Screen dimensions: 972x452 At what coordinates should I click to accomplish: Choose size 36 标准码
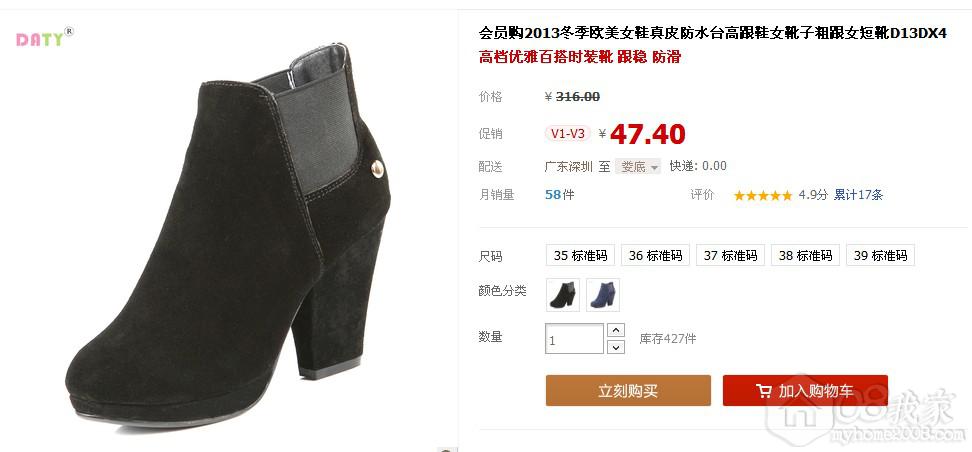pyautogui.click(x=655, y=255)
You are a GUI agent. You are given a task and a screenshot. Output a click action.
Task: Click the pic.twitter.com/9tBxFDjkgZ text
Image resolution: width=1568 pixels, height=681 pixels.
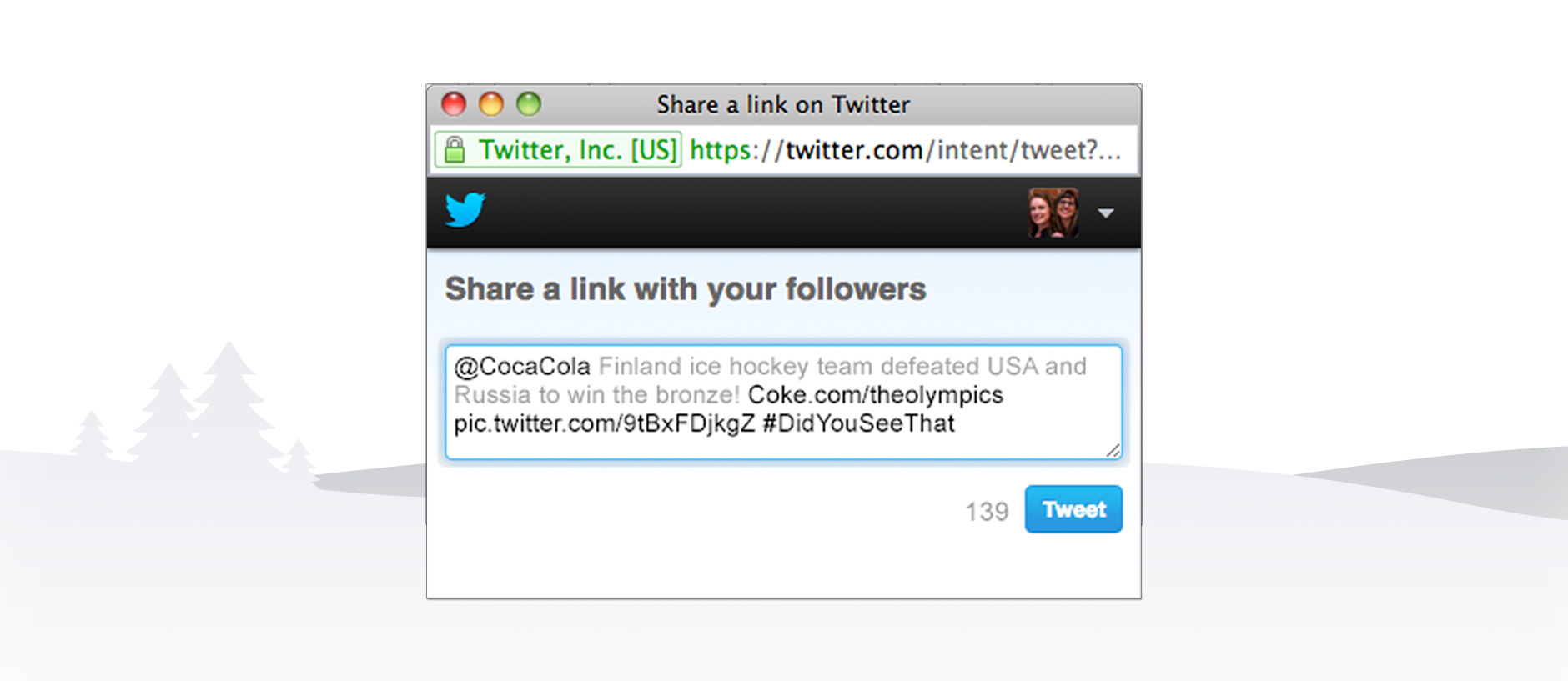[x=604, y=423]
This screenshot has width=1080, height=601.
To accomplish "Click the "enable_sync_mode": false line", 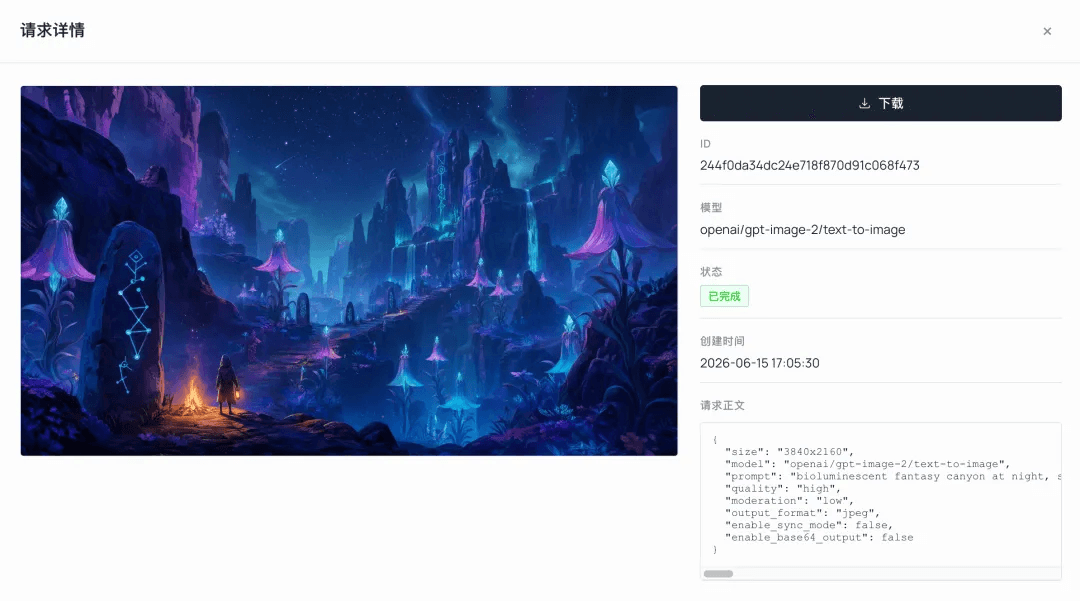I will (809, 525).
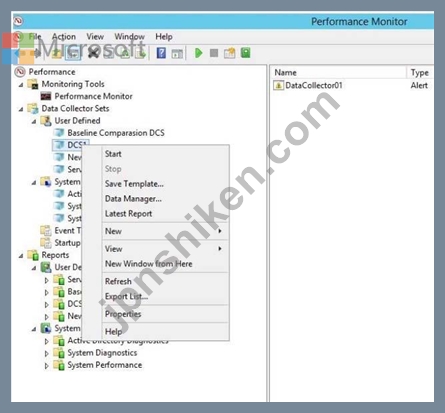The height and width of the screenshot is (413, 445).
Task: Select the DataCollector01 alert icon
Action: pyautogui.click(x=278, y=85)
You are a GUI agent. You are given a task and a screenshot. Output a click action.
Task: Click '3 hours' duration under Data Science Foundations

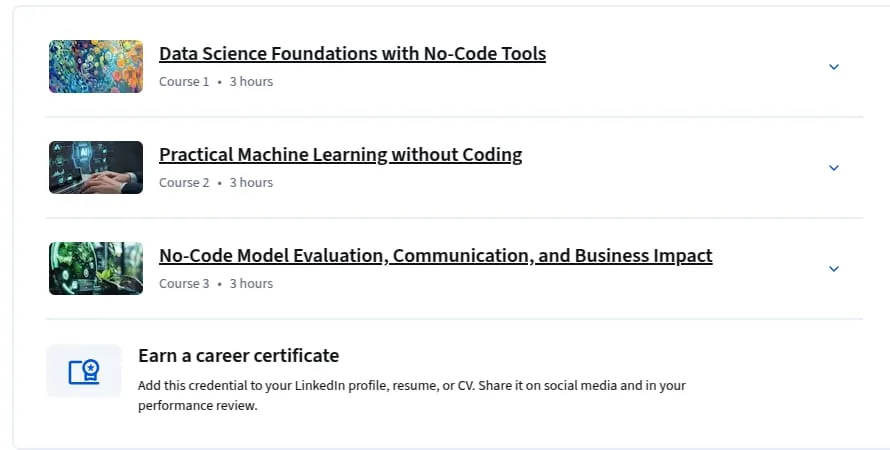point(251,82)
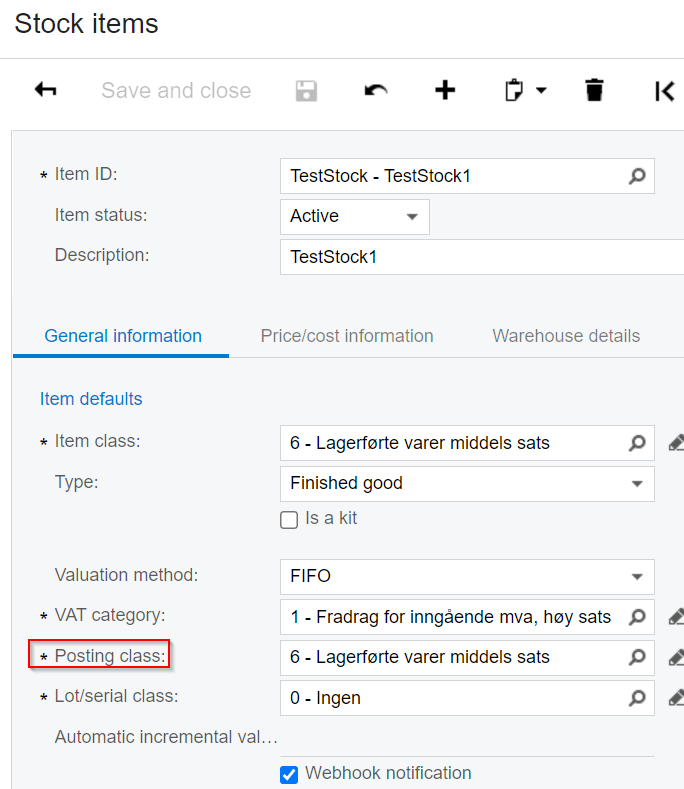This screenshot has height=789, width=684.
Task: Delete the current stock item
Action: [595, 91]
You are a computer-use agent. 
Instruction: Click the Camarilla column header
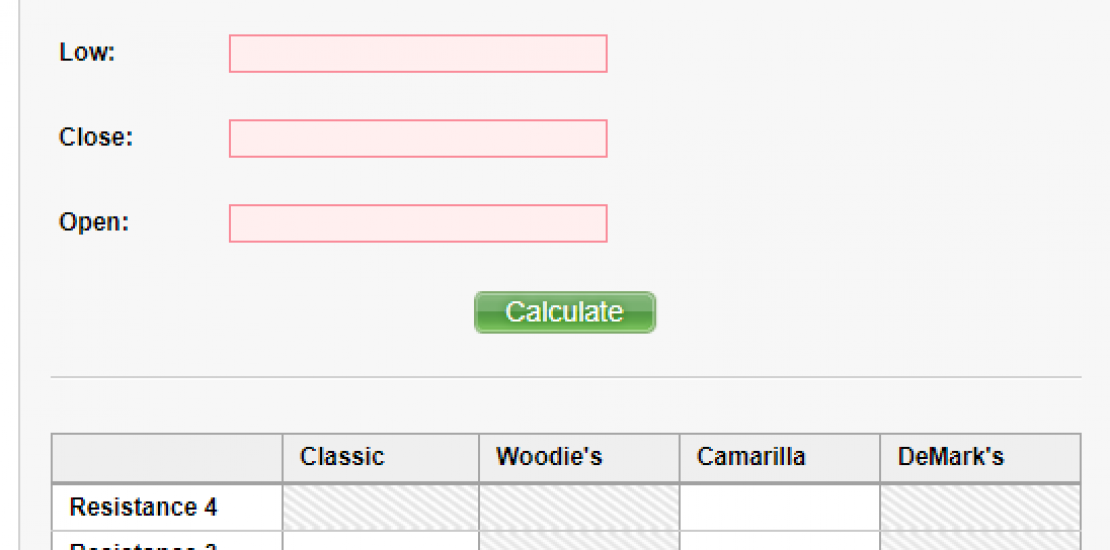(751, 457)
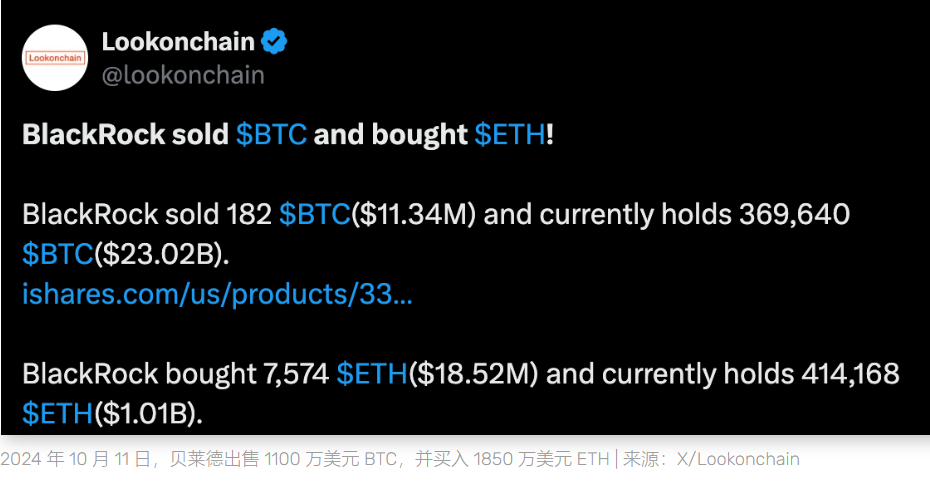The image size is (930, 481).
Task: Follow the ishares.com/us/products link
Action: pyautogui.click(x=217, y=295)
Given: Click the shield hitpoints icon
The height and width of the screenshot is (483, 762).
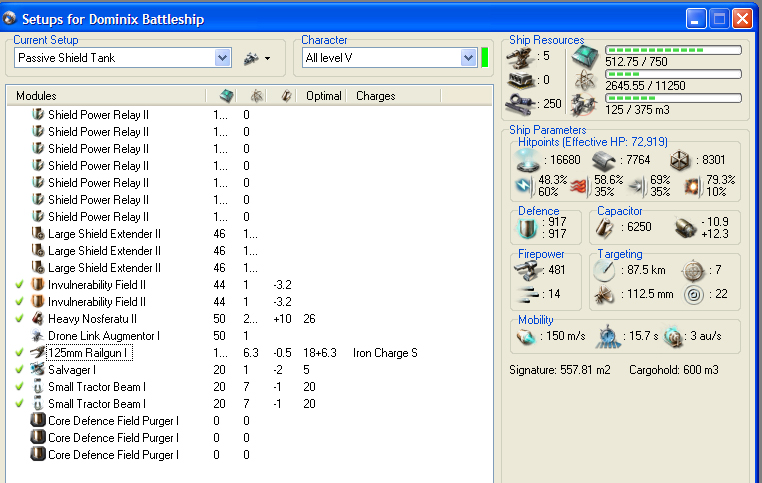Looking at the screenshot, I should (527, 161).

■ ■ ■

(Description of the task)
Only the lines starting at the one that includes "Task: Click the" and ending at the one that includes "This screenshot has width=1080, height=601." should be retyped, exactly, from the records above; no pictures.

(Output of the exercise)
Task: Click the pic.twitter.com/9tBxFDjkgZ text
Image resolution: width=1568 pixels, height=681 pixels.
[x=604, y=423]
This screenshot has width=1080, height=601.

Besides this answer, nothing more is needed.